Between 2022 and 2025, the project is expected to undertake the land acquisition, contract award, detailed engineering, procurement, construction, and commissioning, including hydro-testing, and first oil from upstream facilities. But in May, there is no clear schedule when the contractors will get the green light to start construction.

Land acquisition stands at 85 percent in Uganda, and 98 percent in Tanzania of the compensation agreements signed, while compensations paid are at 76 percent and 97 percent respectively. Eacop officials in Kampala cannot say when this exercise will be concluded, citing a lack of requisite documents by project-affected persons.

Ahead in Tanzania

But in Tanzania, construction has started at the marine storage terminal in Tanga port and the coating plant site in Nzega District, while in Uganda, civil works will start at the main camp and pipe yard at Kakumiro, where land acquisition is complete.
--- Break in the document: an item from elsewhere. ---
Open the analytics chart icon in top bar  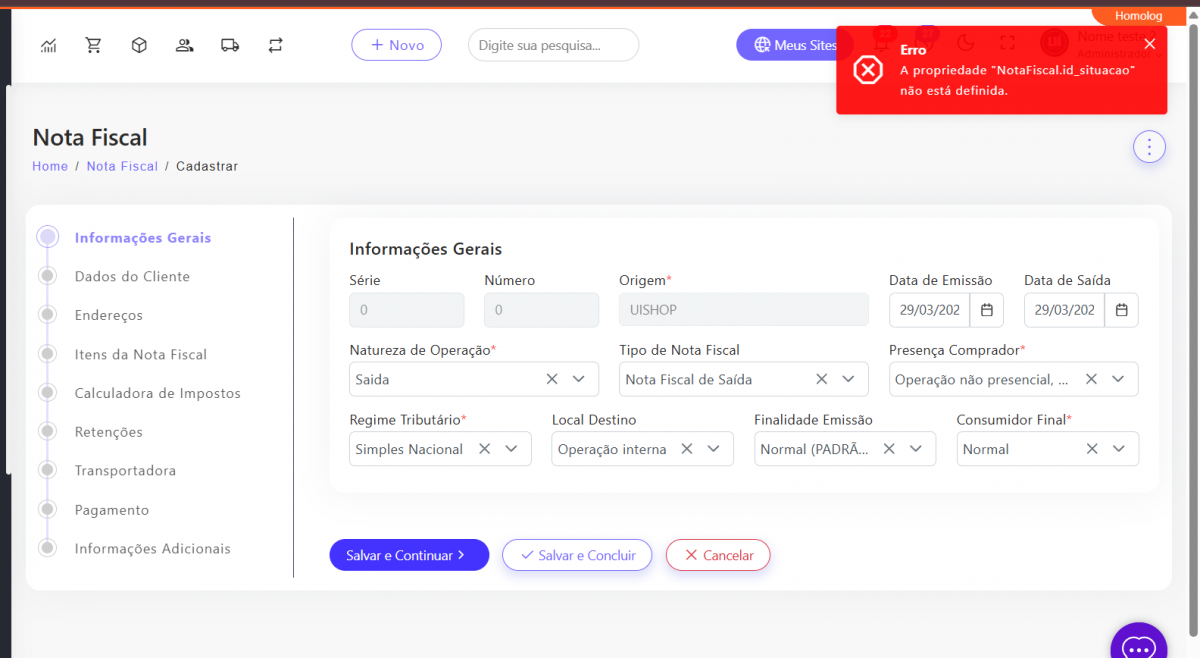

Eacop is the largest oil pipeline project in the region, spanning a 30-metre corridor and 1443km length from start to terminal, developed to transport crude oil from Uganda to Tanzania from where it will be shipped to the international markets.
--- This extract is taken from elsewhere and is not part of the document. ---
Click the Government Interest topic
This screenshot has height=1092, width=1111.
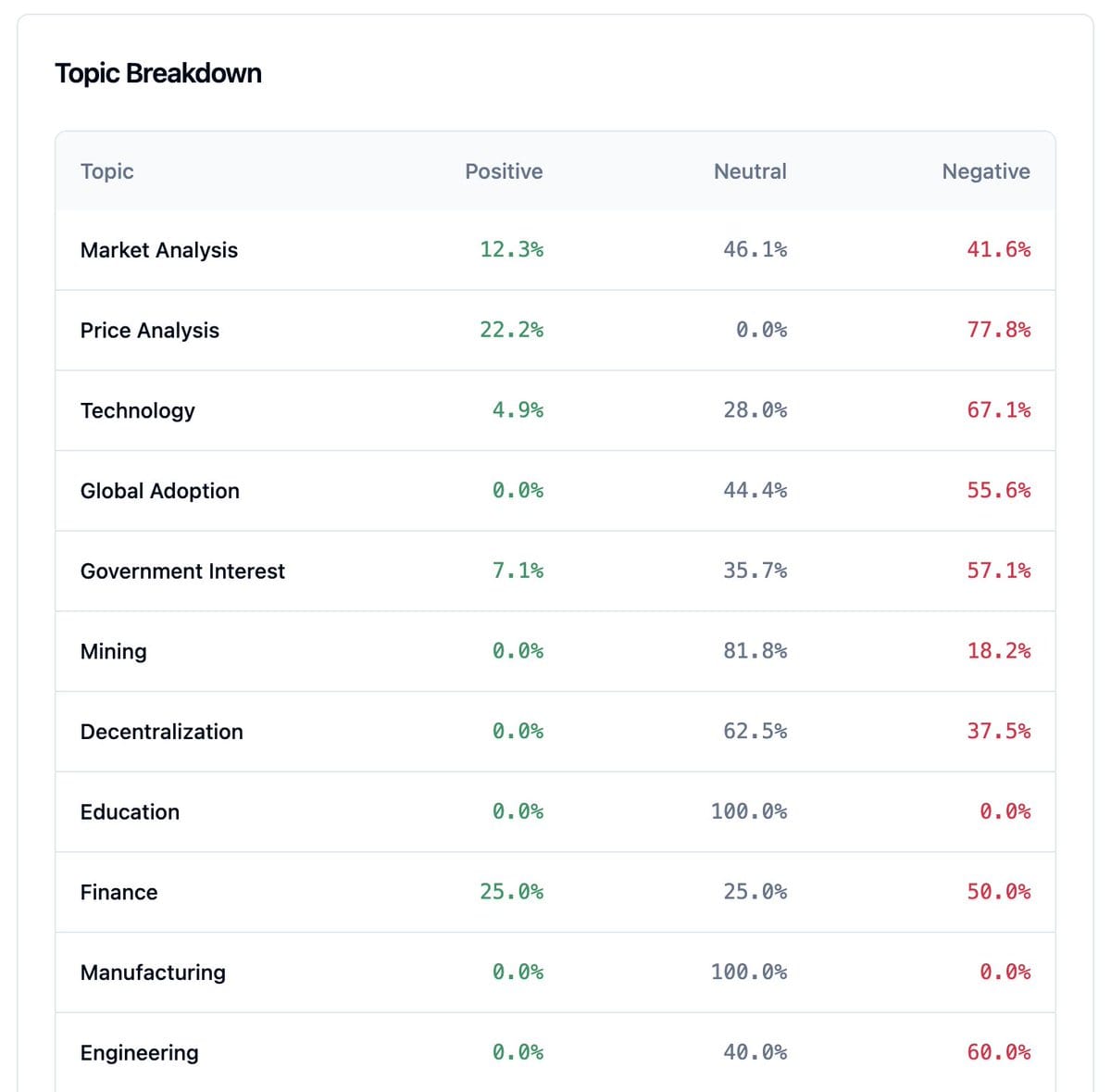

TotalEnergies holds the majority stake of 62 percent, while Uganda National Oil Company (Unoc) and Tanzania Petroleum Development Corporation hold a 15 percent state each, and CNOOC eight percent.
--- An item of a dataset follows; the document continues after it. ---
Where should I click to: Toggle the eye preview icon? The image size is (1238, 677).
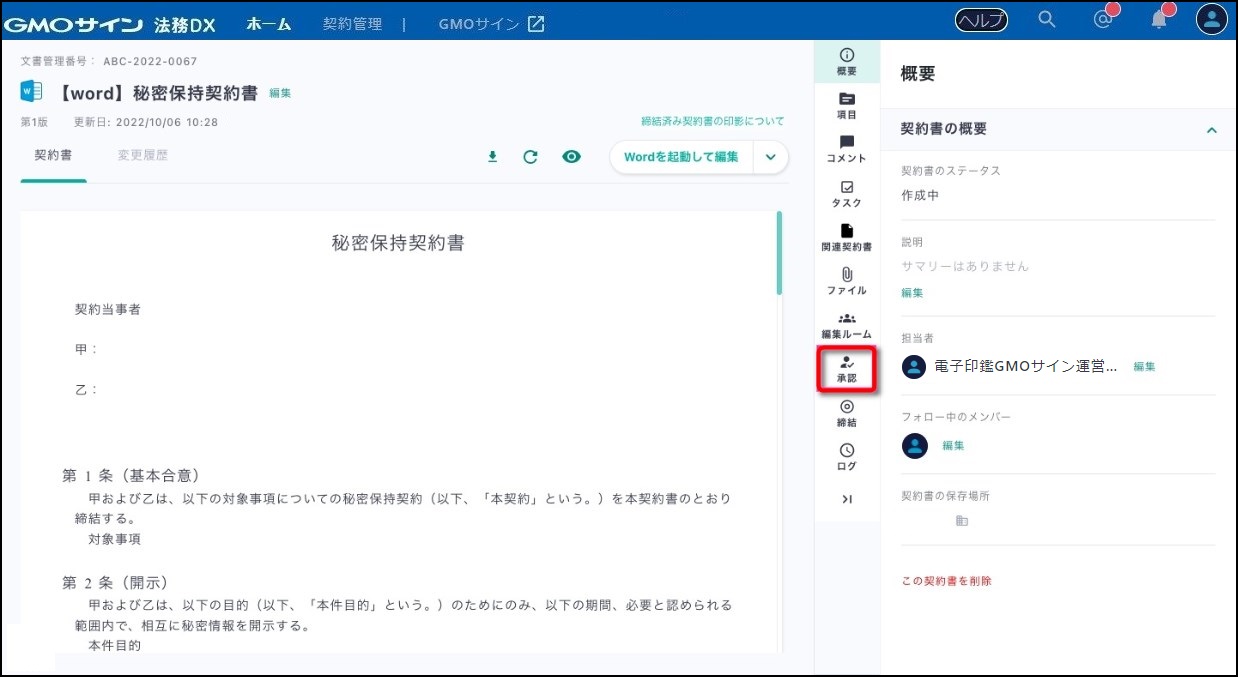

The project has been the target of a vicious campaign by local and international environmental and human rights activists, who say new fossil fuel projects are a ticking climate bomb that should be abandoned in favour of renewable energy.

Biggest heated pipeline

They also cite the fact that Eacop is the world’s biggest heated pipeline – the heating is meant to enable it to carry Uganda’s waxy oil – but the infrastructure crosses protected areas. Activists say the ecosystems in protected areas which the 50°C heated pipeline will cross will be harmed.

The European Union Parliament has backed the activists, and passed a resolution denouncing the project last year, arguing that the pipeline will produce 34 million tonnes of emissions per annum, hence posing a threat to local wildlife populations in conservation and protected and sensitive ecosystems.

But Peter Muliisa, chief legal and corporate affairs officer at Unoc, said that the Eacop is a buried pipeline and a very low emitter.

“In terms of contribution to total oil and gas emissions, upstream contributes 10 percent. Midstream, which is where the pipeline falls, is the least emitter; it contributes five percent. The rest of the emissions come from usage, and that’s downstream. So, if you look at the pipeline, it’s not emitting. Its mission is very limited,” he said.

Meanwhile, Uganda has from May 9-11 planned to host the 10th East African Petroleum Conference and Exhibition.